Editor de Sep 27, 2015 - 16:31 dans International

La levée de sanctions contre l’Iran donnera un coup de pouce à la croissance de la finance islamique, selon l’agence de notation Standard & Poors.

Selon un rapport de S&P, le Plan conjoint d’action globale (JCPA) avec le P5 + 1 « est de bon augure pour l’économie de l’Iran, lorsque les sanctions seront levées, et pourrait stimuler la finance islamique », étant donné que l’Iran contribue à environ 40% des actifs bancaires islamiques mondiaux.

L’agence estime que le système bancaire iranien en lui-même est peu susceptible d’absorber les investissements nécessaires pour construire des infrastructures post-sanctions, en raison de la faible capitalisation et d’indicateurs de qualité des actifs faibles. L’Iran devra avoir recours à d’autres formes de financement telles que les sukuk (obligations compatibles avec la Charia), ce qui offrira aux investisseurs islamiques mondiaux « une opportunité de diversification» et se traduira pour le marché par des volumes plus élevés, permettant de soutenir la croissance à moyen terme.

Selon S&P, en raison des sanctions internationales, les entités iraniennes n’ont pu émettre de sukuk au niveau global, mais on estime qu’à elles seules, les émissions locales ont généré 10 à 15 milliards de dollars par an au cours des quatre dernières années. En réalité, les banques iraniennes sont estimées avoir contribué au système islamique bancaire mondial à hauteur de la somme stupéfiante d’un demi trillion de dollars à la mi-2014, selon les données fournies par la Banque centrale d’Iran.

Des obstacles se posent cependant à la concrétisation de cette opportunité. Peu de données et d’informations financières sur l’Iran sont disponibles, et le système bancaire iranien n’est pas assez intégré avec les autres systèmes bancaires islamiques. En outre, les produits islamiques iraniens sont structurés différemment de ceux des pays du CCG et de la Malaisie; qui plus est, l ‘«environnement réglementaire actuel doit encore être renforcé avant que le pays soit en mesure de tirer pleinement parti des structures couramment utilisés et acceptées sur le marché», explique S & P.

« L’Iran a pris un bon départ: en 2008, un changement réglementaire a précisé le cadre réglementaire des sukuk Ijara; en 2009, un changement de réglementation a permis la neutralité fiscale (soit l’absence de taxes supplémentaires sur le financement conventionnel) de véhicules à usage spécial dans l’émission de sukuk; et en 2012, les autorités ont promulguées des exigences réglementaires pourles sukuk Murabaha.
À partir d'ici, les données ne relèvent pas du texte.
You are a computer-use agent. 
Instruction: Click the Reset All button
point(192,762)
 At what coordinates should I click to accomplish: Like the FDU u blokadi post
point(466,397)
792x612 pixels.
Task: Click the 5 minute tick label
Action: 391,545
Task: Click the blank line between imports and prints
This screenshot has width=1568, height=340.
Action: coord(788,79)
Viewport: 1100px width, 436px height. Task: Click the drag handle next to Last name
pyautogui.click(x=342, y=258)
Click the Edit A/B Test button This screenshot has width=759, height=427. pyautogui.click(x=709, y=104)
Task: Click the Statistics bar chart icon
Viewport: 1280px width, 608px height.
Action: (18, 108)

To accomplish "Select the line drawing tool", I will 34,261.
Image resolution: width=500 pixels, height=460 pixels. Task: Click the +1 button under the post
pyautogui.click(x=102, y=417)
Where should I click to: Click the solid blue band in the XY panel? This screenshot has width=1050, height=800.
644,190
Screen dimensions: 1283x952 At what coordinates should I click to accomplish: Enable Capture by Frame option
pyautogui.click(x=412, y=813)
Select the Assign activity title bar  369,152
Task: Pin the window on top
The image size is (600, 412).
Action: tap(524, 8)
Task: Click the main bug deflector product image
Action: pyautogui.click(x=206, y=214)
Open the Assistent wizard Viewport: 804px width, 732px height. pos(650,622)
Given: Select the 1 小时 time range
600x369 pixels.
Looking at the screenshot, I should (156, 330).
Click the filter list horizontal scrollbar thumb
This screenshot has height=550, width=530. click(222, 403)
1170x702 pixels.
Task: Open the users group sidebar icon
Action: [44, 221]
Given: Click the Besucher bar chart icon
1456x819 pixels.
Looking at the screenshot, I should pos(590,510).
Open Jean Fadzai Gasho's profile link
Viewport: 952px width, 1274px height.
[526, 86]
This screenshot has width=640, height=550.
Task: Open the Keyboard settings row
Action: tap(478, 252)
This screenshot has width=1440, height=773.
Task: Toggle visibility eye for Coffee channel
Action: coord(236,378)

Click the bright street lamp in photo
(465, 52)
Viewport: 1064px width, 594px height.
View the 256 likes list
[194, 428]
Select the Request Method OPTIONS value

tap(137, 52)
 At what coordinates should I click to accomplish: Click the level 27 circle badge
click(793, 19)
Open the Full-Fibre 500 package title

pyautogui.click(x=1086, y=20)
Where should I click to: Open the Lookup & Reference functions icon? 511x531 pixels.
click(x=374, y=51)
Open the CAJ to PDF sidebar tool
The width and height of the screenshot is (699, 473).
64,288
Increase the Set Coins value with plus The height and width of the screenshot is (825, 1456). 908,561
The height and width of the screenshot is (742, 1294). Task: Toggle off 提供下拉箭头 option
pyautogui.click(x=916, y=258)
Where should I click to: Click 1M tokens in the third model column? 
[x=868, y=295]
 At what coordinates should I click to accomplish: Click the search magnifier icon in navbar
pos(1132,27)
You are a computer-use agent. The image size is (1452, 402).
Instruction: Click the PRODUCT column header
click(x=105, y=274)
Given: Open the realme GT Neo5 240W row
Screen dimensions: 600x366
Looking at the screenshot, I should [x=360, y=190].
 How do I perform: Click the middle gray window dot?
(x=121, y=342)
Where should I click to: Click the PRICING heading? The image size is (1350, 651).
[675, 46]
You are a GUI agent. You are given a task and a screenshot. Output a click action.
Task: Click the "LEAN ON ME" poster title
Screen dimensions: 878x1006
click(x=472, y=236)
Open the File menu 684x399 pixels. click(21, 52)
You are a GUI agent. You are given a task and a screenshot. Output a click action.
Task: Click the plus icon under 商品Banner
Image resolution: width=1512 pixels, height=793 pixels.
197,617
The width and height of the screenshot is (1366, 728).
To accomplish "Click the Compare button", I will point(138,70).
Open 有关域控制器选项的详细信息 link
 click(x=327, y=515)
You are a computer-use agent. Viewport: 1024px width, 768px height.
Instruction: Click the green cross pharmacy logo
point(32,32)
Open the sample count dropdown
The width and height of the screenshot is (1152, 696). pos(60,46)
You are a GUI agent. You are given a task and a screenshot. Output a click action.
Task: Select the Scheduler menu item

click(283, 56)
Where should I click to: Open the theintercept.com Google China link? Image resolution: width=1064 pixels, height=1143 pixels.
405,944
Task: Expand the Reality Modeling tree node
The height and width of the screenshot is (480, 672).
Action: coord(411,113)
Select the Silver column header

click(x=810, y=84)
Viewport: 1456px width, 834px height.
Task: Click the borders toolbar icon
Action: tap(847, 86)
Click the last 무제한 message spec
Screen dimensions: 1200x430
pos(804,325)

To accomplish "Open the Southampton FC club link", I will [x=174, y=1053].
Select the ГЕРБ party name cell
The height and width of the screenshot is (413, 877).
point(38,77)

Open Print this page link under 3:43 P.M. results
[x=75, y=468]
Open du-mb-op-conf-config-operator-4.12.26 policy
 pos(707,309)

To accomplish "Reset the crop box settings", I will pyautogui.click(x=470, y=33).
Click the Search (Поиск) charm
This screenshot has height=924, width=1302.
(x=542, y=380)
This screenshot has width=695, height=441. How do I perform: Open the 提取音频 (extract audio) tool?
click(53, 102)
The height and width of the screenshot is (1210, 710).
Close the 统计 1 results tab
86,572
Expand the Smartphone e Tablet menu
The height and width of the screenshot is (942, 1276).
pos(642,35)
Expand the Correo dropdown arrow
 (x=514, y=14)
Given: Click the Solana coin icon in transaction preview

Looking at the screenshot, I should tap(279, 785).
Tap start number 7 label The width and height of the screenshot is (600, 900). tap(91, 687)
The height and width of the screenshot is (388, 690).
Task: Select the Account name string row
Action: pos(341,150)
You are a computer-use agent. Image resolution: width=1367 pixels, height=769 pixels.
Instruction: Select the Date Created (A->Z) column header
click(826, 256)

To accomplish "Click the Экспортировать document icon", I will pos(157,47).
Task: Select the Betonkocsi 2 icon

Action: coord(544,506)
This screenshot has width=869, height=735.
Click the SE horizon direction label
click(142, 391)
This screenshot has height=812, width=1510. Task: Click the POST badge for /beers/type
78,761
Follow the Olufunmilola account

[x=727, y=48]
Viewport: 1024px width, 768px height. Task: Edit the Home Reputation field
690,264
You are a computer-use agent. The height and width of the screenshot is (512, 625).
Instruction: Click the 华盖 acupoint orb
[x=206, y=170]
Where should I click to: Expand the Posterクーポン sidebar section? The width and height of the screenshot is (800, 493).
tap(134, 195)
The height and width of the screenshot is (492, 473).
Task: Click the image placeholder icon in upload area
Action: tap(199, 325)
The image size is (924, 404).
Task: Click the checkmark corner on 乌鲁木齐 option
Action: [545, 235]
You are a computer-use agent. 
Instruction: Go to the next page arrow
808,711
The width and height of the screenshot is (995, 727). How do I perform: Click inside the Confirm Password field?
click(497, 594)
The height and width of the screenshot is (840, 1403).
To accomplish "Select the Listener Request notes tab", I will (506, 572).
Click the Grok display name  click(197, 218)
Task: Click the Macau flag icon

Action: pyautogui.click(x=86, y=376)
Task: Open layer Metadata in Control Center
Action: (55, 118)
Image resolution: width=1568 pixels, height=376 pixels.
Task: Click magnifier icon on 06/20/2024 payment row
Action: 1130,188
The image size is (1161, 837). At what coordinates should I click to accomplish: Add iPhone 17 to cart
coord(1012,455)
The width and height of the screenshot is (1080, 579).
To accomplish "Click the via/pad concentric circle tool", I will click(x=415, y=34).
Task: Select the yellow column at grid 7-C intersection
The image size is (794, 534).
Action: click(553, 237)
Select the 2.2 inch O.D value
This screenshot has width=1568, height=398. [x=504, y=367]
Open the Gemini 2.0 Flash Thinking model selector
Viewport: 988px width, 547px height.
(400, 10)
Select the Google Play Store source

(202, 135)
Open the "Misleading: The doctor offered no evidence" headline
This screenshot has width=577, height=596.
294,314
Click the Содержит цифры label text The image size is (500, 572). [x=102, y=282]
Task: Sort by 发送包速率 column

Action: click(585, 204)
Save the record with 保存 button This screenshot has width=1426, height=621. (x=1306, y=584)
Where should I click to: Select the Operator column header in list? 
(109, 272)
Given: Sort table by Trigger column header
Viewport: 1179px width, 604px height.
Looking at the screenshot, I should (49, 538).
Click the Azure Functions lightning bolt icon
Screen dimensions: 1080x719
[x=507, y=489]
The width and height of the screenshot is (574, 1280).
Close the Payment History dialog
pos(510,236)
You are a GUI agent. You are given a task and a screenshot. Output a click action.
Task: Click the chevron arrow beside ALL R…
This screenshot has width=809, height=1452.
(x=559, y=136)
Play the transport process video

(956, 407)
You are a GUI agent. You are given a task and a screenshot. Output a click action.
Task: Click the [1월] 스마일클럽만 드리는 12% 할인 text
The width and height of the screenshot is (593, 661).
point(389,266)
Des modifications réglementaires supplémentaires concernant d’autres types de structures largement acceptés sur le marché et précisant la possibilité d’émettre des instruments sous des législatures étrangères (telles que le droit anglais) en Iran, seraient la clé pour attirer les investisseurs ensukuk, » ajoute l’agence.

Le pays devra également améliorer la protection des investisseurs et l’applicabilité des contrats, afin de rendre ses produits plus attractifs pour les investisseurs étrangers.